◆ **TEXT SHOWN**

· · · ·

Sunday, June 16, 2013

Friday, June 14, 2013

Looking down on Columbus Circle from the Manhattan Mandarin Oriental

Horrible,  horrible 24-hour period.  New York never easy. But usually not this hard. Weather sucks.

Thursday, June 13, 2013

Naturally, flight cancelled

Paul and I trying to get the bags back.

This is why I'm probably going to have trouble getting to New York today.

Five minutes ago it was sunny.  Moving fast. 

Tuesday, June 11, 2013

Birthday Lunch!

C treated me to a delicious Hard Times Cafe chili mac today.  Spaghetti, amply drowned in dark, Texas-style chili, topped with cheese and onions.  I have been jonesing for this FOREVER.  Damn that's good. Ah...now to lay on my ass and digest.  Love you guys!

Plus my batteries came in!  Charging all them suckers up now.

(And, no, I don't know why they call it Chili Mac, when they don't use macaroni. Which would also be delicious.  It should technically be called Chili Ghetti, I reckon. Or maybe SpaChili, though that sounds like something disgusting they'd find at the bottom of the whirlpool at a less-than-luxury health resort. Enough!)

Monday, June 10, 2013

On a sort of happier note...

The sort of is because my poor phone's charging jack is loose and my phone will no longer charge.  It has no juice whatsoever, so I won't be able to talk to anyone on the phone tomorrow, probably.  Sorry!  Fixing it is too pricey, and a wall charger cost a lot, too.  Here in the states, anyway.  So I ordered a wall charger and three extra batts from China and they MIGHT be here tomorrow.  I have dealt with this guy before for other phone chargers and he is fast, cheap, and his stuff always works. So, fingers crossed. Maybe I can talk to you guys on my birthday after all.  :)

Also, can't take a picture obviously, but got your package.  I opened the card....thank you thank you thank you.  Not opening the box until tomorrow. Have to have a present to open!  But your other gift goes most of the way to paying for the present I got myself:  a new TV.  Well, a refurbished TV, anyway.  But it's a large Smart TV so I can watch YouTube and Netflix and all that stuff I've been watching on my phone for the last year. Jamie Zemarel, a notoriously obsessed shopper and deal-finder found me a great deal. Also, if this one falls on my head, despite its size, I'll barely notice. Love y'all!

Sunday, June 9, 2013

American Hero

I would just skip this read and go away, frankly, everyone.  Seriously. It's ranty.

This is the CIA whistle-blower.  He knows our giant, scary, illegal security machine is going to come get him and render him (maybe with a little torture, just to please the boys back home) and turn him into some sort of demonized "traitor" for having the temerity to point out to the world what a disgusting pack of control-drunken, fascist, intrusive asswipes our government has become --and thanks for that, Obama, by the way. Am I ever sorry I worked for you on election night. 

No doubt some sort of jury-rigged "evidence" will emerge that shows him to be a child molester or rapist or something.  Not like I would believe ONE WORD coming out of the Land of the Free anymore.  Free of Honesty.  Free of Representation. And coming soon: Free of Freedom!

But this guy knows the shitstorm is coming for him and he doesn't care. Thought about it. Planned ahead for it. Gave up his normal cool American life in Hawaii so that people everywhere could get at least a glimpse of the insane, destructive, paranoid, greedy, controlling apparatus America has become. I wish him all the luck in the world.  I hope Hong Kong denies extradition forever.

I also hope whatever Federal scumbag is reading this email gets terminal, hideously painful ear cancer from their eavesdropping devices.  I wish I believed in Hell, cause then I'd know that at least someday you'd get what you deserve.




Friday, June 7, 2013

Well, my thyroid is dandy, it seems

So I left another few gallons of juice for Dr. Lin. I'd cross my fingers but that would probably make me lightheaded at this point. 

Thursday, June 6, 2013

Do have these things everywhere too?

Or is it just around here? 

Sunday, June 2, 2013

Things that fall on my head

A giant,  ancient 32-inch tube tv. It fell so hard it scratched the screen.  Which is hard to do.  It destroyed a Nintendo system on its descent.  Thank God,  since that was all that cushioned my skull. Which still hurts.  Duh duh dumb, that's me.

· · · ·

◆ **DATA**

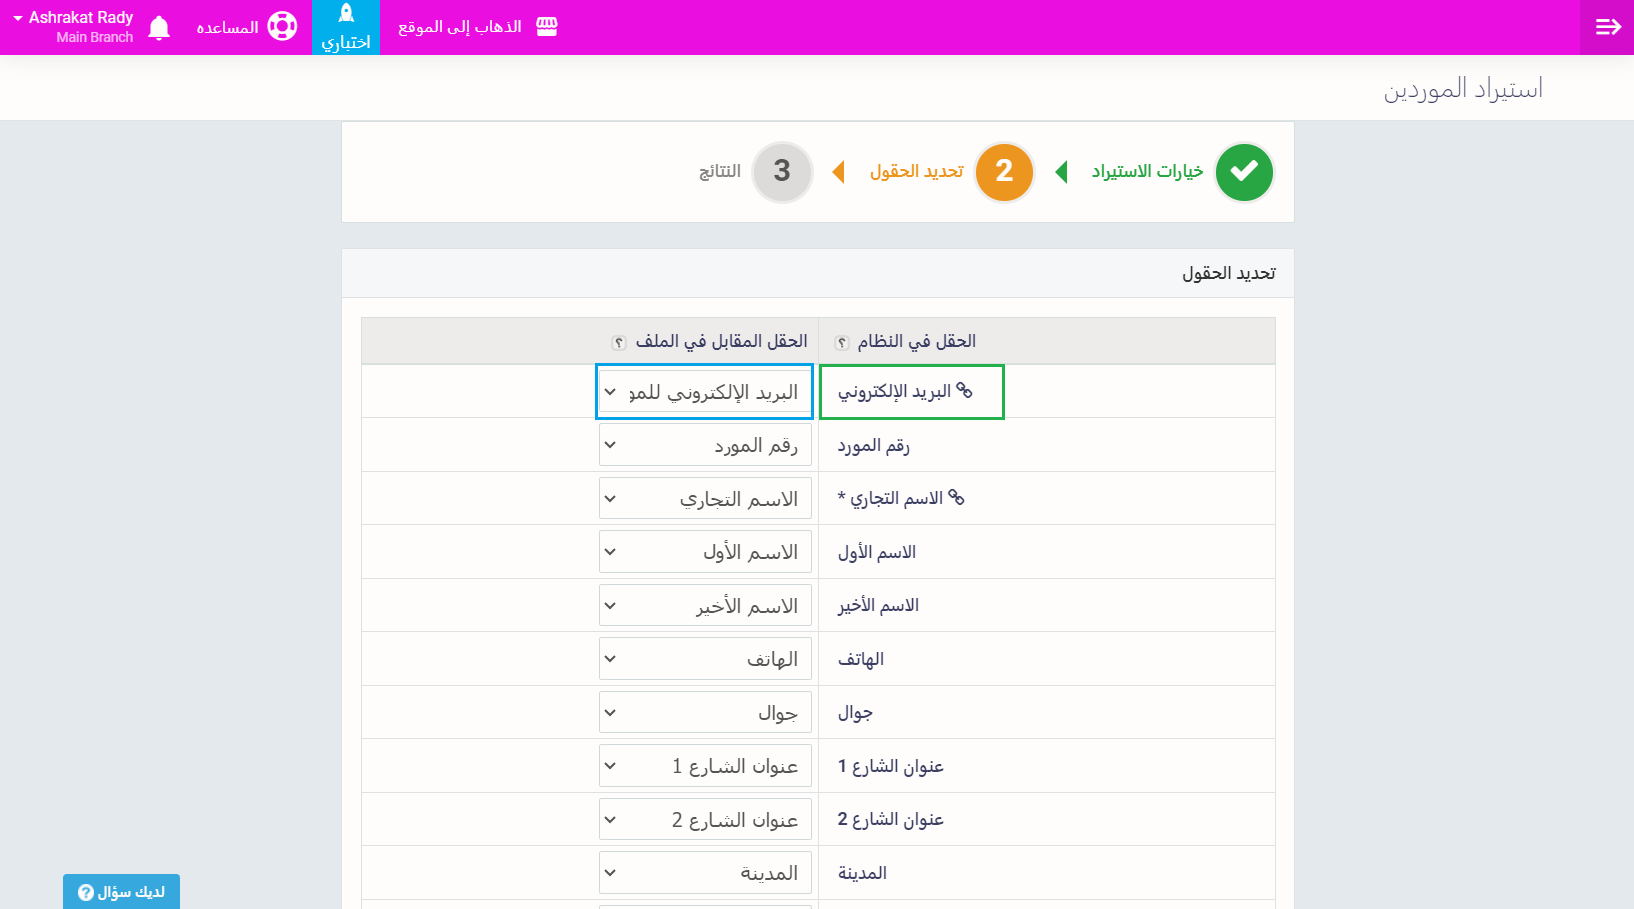
Task: Select the المدينة mapping dropdown
Action: [704, 873]
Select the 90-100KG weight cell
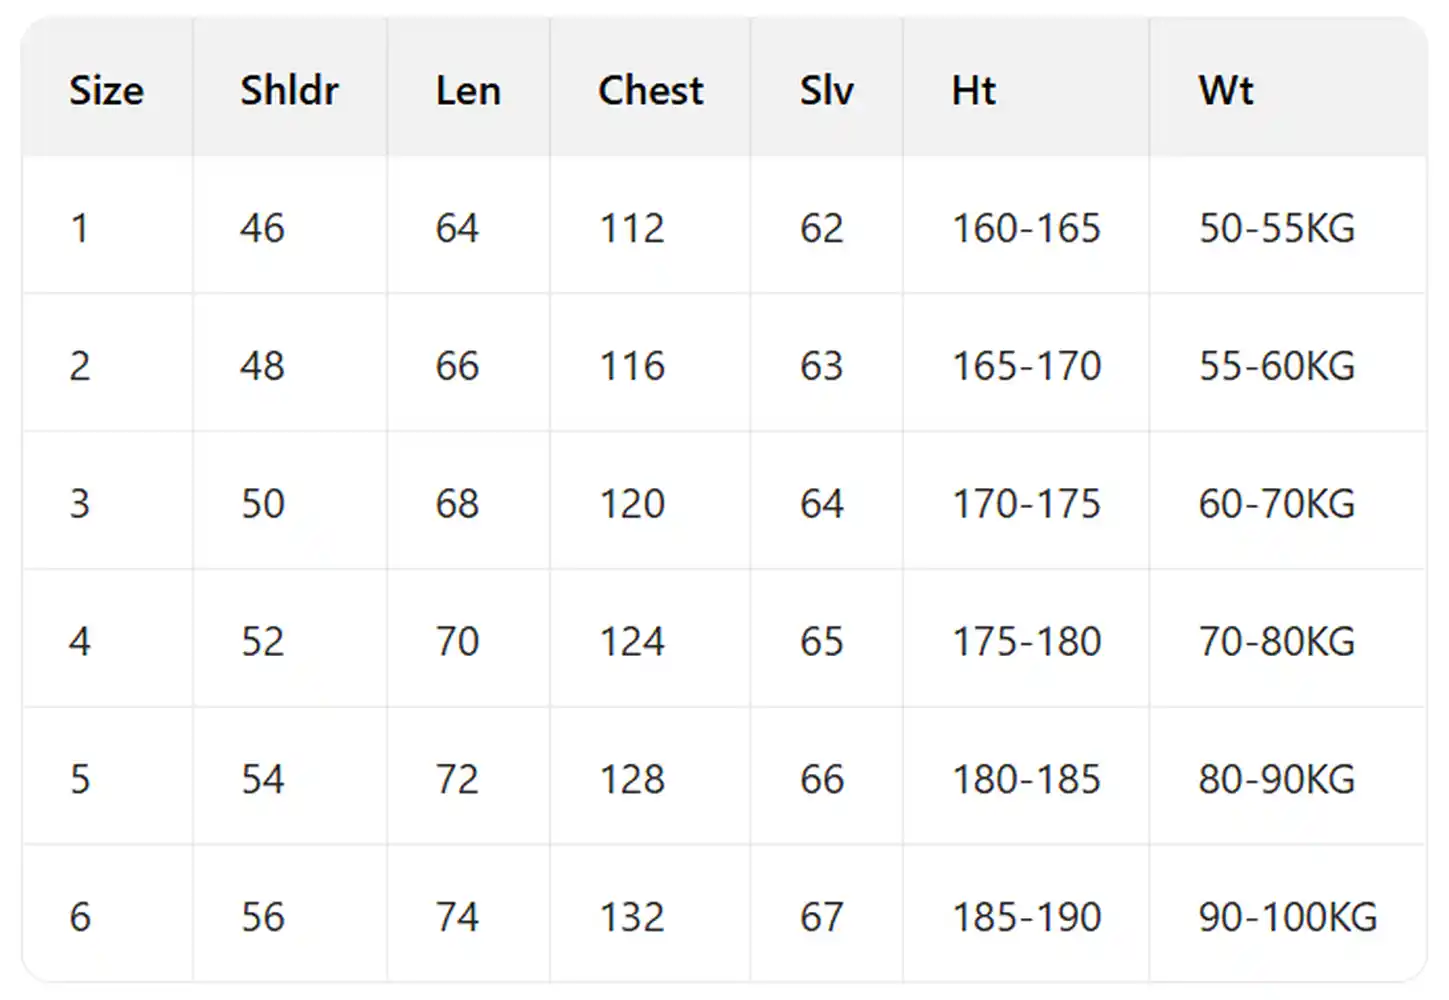The height and width of the screenshot is (1000, 1449). 1287,918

· · · ·

◆ **HOW TO COMPLETE THIS TASK**
Copy out the blog text above between "This is the" and "Free of Freedom!", inclusive.

◆ **REPLY**
This is the CIA whistle-blower.  He knows our giant, scary, illegal security machine is going to come get him and render him (maybe with a little torture, just to please the boys back home) and turn him into some sort of demonized "traitor" for having the temerity to point out to the world what a disgusting pack of control-drunken, fascist, intrusive asswipes our government has become --and thanks for that, Obama, by the way. Am I ever sorry I worked for you on election night. 

No doubt some sort of jury-rigged "evidence" will emerge that shows him to be a child molester or rapist or something.  Not like I would believe ONE WORD coming out of the Land of the Free anymore.  Free of Honesty.  Free of Representation. And coming soon: Free of Freedom!